Braving snakes and swampy waters, UNMISS peacekeepers from Pakistan responded to an urgent call by state officials in Bentiu to help prevent massive flooding and displacement by constructing four kilometers of dykes. Photo by Captain Muhammad Junaid Ud Din/UNMISS.

12 Oct 2021

Pakistani peacekeepers serving with UNMISS construct earthen dykes to prevent flooding in Bentiu

Roseline Nzelle Nkwelle

Floods caused by heavy rainfall in Unity state have caused much suffering to local communities here.

Recently, the state’s capital Bentiu was nearly submerged by a fresh deluge when Acting State Governor, Joseph Montyuil, requested urgent assistance from the United Nations Mission in South Sudan (UNMISS).

Engineers from Pakistan deployed here were quick to act, moving heavy equipment to sites which were most threatened and rapidly began constructing dykes to divert the flow of water away from the town.

“The minute we received information from the Field Office that communities need our urgent intervention, we swung into action,” reveals Lieutenant-Colonel Hameed Akbar, Commanding Officer, Pakistan Military Engineers Task Force. “Time was of essence and so we speedily relocated essential equipment from other projects to intervene in Bentiu,” he continues.

Swampy soil and snake-infested waters notwithstanding, Pakistani peacekeepers completed more than 4 kilometers of dykes in record time.

“The speedy assistance given by UNMISS peacekeepers really saved us from calamity,” says Franco Duoth, Chairperson of the Disaster Management Committee. “The volume of water approaching Bentiu was huge and left unchecked, the town and surrounding areas would have been completely submerged causing untold misery and displacement,” he avers.

Acting Governor Montyuil agrees. “Without UNMISS’ timely intervention, we would have faced a crisis like no other. The prompt action from Pakistani engineers, including pumping out water from homes and buildings which were already flooded, has saved Bentiu communities from much despair,” stated the Acting Governor.

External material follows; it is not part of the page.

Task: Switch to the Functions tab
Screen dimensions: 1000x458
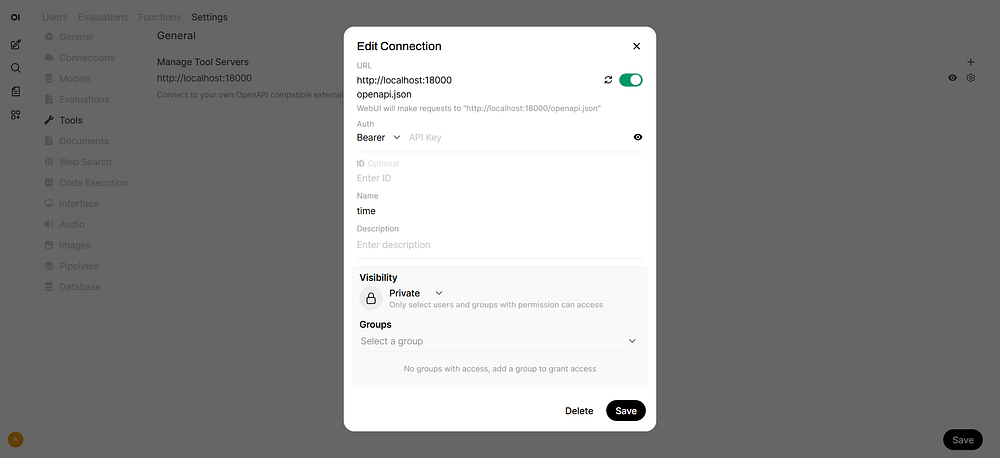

“The currents were massively strong and it was challenging for our engineers to complete these dykes, though we are trained for such emergencies,” says Captain Yawar Abbas, Project Leader. “However, we are glad that we managed to help stop what could have been a major protection and humanitarian emergency here.”

“This is exactly why we deploy to UN Peacekeeping—to help people who need us the most. We feel honoured that we have been of assistance and contributed towards the UNMISS mandate,” adds Commanding Officer Akbar.

While the imminent threat to Bentiu has been mitigated, the overall dangers of flooding remain.

 “The volume of water in Unity state is so high that it may take years to recede fully,” warns Mr. Duoth. “Water levels are still rising, and we need support from the national government to mitigate this crisis,” he adds.